Collected data entries:
----

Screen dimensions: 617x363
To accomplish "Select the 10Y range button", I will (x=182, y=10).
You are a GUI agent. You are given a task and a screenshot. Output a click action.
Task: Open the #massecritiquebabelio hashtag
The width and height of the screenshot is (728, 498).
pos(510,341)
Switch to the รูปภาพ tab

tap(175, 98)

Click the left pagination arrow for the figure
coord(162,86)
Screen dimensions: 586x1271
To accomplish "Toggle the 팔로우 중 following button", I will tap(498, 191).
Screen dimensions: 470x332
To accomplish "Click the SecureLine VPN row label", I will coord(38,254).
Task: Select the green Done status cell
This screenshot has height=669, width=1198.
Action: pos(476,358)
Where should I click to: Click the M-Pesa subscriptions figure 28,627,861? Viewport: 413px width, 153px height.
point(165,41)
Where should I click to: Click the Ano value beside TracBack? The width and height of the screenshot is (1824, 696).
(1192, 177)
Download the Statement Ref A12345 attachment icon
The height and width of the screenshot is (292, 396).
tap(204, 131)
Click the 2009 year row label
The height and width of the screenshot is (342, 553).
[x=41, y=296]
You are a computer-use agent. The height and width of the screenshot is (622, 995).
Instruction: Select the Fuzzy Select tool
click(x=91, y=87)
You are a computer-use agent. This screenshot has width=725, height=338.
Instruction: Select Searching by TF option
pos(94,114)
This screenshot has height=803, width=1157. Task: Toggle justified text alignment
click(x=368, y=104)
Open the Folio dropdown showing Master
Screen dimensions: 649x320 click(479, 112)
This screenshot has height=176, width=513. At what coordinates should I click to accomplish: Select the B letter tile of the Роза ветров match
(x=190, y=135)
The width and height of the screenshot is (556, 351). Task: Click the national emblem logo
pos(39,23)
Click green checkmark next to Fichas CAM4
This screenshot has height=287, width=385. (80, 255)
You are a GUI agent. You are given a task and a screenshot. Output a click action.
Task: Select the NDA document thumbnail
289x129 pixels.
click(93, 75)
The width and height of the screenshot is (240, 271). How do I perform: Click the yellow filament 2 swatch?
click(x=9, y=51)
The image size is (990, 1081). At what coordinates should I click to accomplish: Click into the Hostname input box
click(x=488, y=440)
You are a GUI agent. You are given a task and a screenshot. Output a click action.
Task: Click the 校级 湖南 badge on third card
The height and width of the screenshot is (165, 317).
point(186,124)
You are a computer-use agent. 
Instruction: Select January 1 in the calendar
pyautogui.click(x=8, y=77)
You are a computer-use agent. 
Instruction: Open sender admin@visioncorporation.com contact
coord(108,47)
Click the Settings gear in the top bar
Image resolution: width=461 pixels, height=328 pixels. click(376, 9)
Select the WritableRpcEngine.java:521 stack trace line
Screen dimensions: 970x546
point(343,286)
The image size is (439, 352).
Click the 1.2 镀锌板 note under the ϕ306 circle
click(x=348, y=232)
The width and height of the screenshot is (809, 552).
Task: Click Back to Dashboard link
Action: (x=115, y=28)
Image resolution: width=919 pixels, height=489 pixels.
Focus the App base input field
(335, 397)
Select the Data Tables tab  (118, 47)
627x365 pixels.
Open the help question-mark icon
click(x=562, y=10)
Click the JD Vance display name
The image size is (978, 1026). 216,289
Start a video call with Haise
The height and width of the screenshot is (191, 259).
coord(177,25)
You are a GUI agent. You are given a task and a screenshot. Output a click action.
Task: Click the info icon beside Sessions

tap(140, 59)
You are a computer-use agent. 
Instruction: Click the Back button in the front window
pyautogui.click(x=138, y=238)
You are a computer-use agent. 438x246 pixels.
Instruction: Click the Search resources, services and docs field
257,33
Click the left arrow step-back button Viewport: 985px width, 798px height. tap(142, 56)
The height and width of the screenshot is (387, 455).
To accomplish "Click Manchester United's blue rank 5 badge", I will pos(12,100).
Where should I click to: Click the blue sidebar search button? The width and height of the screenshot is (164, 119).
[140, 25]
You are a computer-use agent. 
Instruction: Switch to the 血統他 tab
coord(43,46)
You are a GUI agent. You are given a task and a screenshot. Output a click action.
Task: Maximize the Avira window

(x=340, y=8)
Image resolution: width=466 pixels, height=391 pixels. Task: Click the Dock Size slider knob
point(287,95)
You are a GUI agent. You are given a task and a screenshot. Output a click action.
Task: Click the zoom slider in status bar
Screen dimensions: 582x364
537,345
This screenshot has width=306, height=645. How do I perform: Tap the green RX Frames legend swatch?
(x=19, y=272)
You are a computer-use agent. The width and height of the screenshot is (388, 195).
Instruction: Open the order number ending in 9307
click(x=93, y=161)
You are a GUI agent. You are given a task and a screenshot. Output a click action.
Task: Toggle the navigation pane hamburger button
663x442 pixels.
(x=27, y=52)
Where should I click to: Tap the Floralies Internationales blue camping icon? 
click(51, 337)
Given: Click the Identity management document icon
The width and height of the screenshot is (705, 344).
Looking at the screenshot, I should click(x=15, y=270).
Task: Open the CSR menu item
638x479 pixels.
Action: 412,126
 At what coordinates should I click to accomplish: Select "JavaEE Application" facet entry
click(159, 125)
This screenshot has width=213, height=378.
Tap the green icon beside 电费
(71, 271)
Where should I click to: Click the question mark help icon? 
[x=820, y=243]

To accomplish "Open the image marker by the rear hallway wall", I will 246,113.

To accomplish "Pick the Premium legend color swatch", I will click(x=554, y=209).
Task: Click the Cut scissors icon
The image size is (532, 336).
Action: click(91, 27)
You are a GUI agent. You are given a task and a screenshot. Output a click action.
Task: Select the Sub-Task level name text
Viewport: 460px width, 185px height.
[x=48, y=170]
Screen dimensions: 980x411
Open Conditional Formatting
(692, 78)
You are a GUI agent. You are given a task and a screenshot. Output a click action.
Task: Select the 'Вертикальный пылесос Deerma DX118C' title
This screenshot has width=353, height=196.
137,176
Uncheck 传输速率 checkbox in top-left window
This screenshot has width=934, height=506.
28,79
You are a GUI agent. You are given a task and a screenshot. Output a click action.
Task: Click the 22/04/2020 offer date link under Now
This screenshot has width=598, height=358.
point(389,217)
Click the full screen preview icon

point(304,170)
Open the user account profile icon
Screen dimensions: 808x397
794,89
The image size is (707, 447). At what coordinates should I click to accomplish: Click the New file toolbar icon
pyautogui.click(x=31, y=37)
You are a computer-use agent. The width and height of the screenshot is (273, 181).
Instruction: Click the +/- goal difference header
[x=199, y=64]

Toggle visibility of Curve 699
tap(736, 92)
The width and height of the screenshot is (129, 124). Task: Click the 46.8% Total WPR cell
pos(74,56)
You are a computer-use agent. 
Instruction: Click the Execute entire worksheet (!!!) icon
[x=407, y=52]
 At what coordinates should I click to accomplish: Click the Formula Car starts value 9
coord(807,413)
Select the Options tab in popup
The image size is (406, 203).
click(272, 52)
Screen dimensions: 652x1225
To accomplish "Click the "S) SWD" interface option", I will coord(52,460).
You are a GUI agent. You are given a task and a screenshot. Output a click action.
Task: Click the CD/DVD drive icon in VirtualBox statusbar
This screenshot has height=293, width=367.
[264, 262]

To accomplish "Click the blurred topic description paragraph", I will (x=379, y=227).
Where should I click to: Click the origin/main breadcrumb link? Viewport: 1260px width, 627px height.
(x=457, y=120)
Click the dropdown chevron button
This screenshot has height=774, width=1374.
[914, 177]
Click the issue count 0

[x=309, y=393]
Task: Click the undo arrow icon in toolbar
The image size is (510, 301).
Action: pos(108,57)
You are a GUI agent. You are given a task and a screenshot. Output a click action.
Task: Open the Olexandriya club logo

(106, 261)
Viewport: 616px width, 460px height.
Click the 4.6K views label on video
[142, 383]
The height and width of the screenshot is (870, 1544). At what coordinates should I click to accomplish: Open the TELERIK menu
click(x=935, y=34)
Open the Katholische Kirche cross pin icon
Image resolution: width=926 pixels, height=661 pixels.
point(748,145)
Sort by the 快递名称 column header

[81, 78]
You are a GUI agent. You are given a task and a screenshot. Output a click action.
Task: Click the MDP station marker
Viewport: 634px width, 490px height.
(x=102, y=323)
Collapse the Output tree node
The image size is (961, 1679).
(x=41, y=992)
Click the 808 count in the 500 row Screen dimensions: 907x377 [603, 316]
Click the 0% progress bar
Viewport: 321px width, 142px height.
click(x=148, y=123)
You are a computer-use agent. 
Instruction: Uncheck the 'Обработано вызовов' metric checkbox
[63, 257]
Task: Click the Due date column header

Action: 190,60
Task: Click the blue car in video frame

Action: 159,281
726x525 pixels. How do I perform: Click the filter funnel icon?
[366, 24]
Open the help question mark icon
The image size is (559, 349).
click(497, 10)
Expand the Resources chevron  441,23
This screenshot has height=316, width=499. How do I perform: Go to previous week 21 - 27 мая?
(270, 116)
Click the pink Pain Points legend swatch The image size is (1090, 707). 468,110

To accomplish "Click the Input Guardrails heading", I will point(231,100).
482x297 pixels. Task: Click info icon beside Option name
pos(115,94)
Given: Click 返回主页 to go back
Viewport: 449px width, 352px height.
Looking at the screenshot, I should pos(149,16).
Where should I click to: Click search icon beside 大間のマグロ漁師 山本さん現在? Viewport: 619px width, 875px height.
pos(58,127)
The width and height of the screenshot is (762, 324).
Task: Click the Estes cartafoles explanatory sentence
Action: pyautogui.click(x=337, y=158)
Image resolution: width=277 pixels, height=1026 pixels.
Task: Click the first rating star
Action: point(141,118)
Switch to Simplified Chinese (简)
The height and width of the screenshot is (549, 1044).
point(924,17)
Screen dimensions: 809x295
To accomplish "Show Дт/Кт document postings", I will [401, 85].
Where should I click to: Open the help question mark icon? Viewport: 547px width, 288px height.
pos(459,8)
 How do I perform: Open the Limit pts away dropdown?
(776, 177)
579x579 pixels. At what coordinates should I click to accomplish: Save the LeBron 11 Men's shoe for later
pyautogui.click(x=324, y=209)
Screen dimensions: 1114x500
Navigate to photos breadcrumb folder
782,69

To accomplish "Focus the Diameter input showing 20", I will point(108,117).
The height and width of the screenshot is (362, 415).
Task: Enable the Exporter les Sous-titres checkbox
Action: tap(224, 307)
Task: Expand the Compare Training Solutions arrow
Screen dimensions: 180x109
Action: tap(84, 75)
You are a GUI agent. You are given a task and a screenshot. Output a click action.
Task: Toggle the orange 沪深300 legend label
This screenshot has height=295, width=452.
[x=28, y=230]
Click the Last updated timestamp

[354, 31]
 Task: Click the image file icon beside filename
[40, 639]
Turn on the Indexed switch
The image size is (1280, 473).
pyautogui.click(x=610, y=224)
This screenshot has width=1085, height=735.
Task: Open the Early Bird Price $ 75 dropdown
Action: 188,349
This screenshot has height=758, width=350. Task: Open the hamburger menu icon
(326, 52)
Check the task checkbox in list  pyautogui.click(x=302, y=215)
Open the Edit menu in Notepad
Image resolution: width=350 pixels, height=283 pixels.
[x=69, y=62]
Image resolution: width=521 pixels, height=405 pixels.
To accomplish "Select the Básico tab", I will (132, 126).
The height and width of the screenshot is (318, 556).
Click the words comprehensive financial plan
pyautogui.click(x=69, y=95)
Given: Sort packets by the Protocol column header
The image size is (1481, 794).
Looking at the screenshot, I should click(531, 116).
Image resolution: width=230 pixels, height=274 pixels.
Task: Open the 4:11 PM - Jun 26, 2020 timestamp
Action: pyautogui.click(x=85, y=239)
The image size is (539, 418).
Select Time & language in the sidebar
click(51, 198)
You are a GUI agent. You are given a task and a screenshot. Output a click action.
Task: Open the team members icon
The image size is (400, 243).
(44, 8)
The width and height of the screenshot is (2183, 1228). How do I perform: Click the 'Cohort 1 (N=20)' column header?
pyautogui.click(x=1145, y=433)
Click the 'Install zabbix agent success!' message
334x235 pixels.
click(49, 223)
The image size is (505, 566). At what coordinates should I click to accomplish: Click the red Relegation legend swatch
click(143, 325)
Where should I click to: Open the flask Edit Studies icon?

----

> [Activity]
Look through the entries above and work out how many lines contain the string "badge". Give that number alone.

> [Exercise answer]
2